How can Muslim, Jewish, or Christian parents have the kind of conversations with their children that this group of mostly “progressives” recommend unless a school board member or members engage directly with those parents to inform them of what was taught? Clearly the teacher didn’t do that.
From working for a decade in a public school, I learned that there is an unwritten principle that teachers, administrators, and board members cling to as if it were sacred. The rule is that if parents have a concern with resources, they should first express their concerns to teachers, and then if unsatisfied with the response, move up the food chain. In my humble opinion, that’s an arbitrary, socially constructed rule that parents need not honor.
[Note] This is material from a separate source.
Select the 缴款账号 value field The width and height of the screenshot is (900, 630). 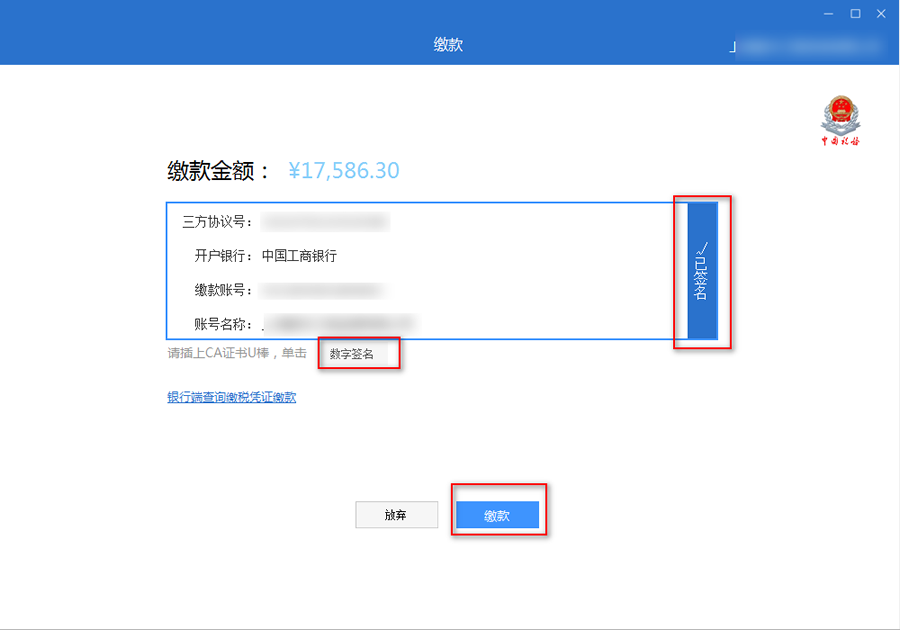click(322, 290)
Ironically, teachers, administrators, and board members who believe there’s no need to honor the practice of segregating boys from girls in restrooms and locker rooms think parents must honor the practice of keeping controversial resources on the down-low in order to avoid controversy. How “progressives” arrive at their ethical and moral imperatives is baffling.
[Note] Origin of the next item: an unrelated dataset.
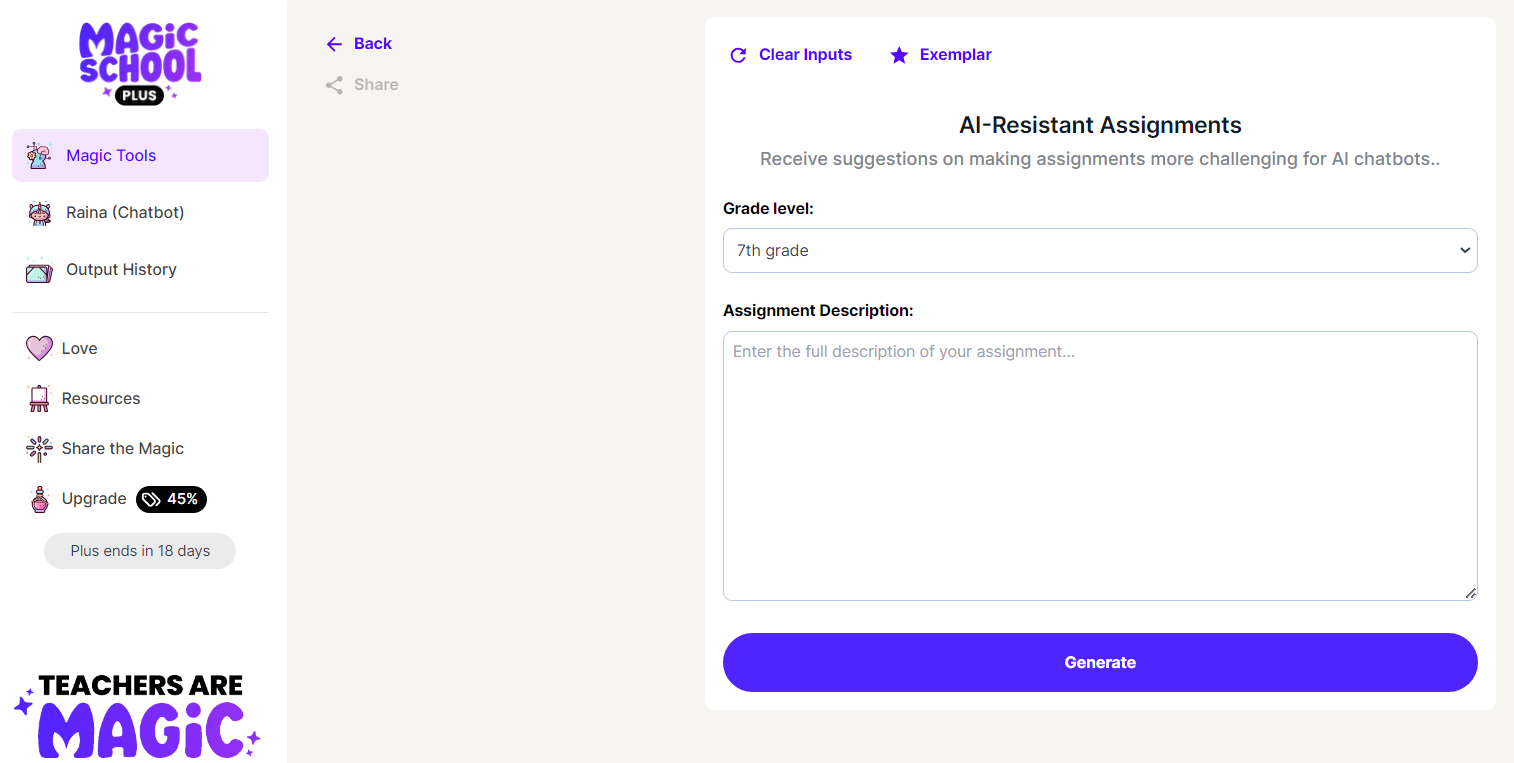Screen dimensions: 1514x763
Task: Click the grayed-out Share link
Action: point(362,85)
Unfortunately, given the desire of “progressives” in government schools for absolute autonomy and their self-identification as “change agents,” controversy is both inevitable and necessary. To borrow from Rev. Dr. Martin Luther King Jr. in “Letter from Birmingham Jail”:
[W]e who engage in nonviolent direct action are not the creators of tension. We merely bring to the surface the hidden tension that is already alive. We bring it out in the open, where it can be seen and dealt with. Like a boil that can never be cured so long as it is covered up but must be opened with all its ugliness to the natural medicines of air and light, injustice must be exposed, with all the tension its exposure creates, to the light of human conscience and the air of national opinion before it can be cured.
There’s a lesson to be learned from this mess. It’s that “progressives” control schools in part because they act. Perhaps at the next board meeting, 20, 25, or 30 theologically orthodox Christians could make a statement about the problem of using taxpayer money to teach young children that Jesus and Allah are the same God or that the God of the Old Testament is evil. Surely there are a few pastors in the Elgin area who find such teaching objectionable. And surely there are some who feel empathy for Jeanette Ward who stands in the gap for children when no other school board member does.
Listen to this article read by Laurie:
https://staging.illinoisfamily.org/wp-content/uploads/2017/12/Faithless-Faith-Leaders-Protest-Jeanette-Wards-FB-Post_01.mp3
*Lois Bucher, associate pastor, First Congregational Church (United Church of Christ), Elgin; Richard T. Carlson, pastor, First United Methodist Church, Elgin; David Daubert, pastor, Zion Lutheran Church, Elgin; Marlene Daubert, deacon, Zion Lutheran Church, Elgin; Dr. Paris Donehoo, senior pastor, First Congregational Church (United Church of Christ), Elgin; The Reverend Dr. Nathaniel Edmond, Second Baptist Church, Elgin; Rev. Donald J. Frye (“married” to a man), rector, St. James Episcopal Church, West Dundee; Sulayman Hassan, Baitul Ilm Academy, Streamwood; Ed Hunter, chaplain, Presence Saint Joseph Hospital, Elgin; Margaret Frisch Klein, rabbi, Congregation Kneseth Israel, Elgin; Steven J. Peskind, rabbi and chaplain, Streamwood; Fred Rajan, reverend (Evangelical Lutheran Church in America) and vice president, Office of Spiritual Care, Advocate Hospital; Karen Schlack, reverend, First Presbyterian Church (PCUSA), Elgin; Jill Terpstra, reverend, St. Paul’s United Church of Christ, Kane County; Katie Shaw Thompson, pastor, Highland Avenue Church of the Brethren; Rev. Denise Tracy, president, Coalition of Elgin Religious Leaders President, Elgin; George Wadleigh, Christian Scientist; and Mark Weinert, pastor, First Christian Church, Elgin.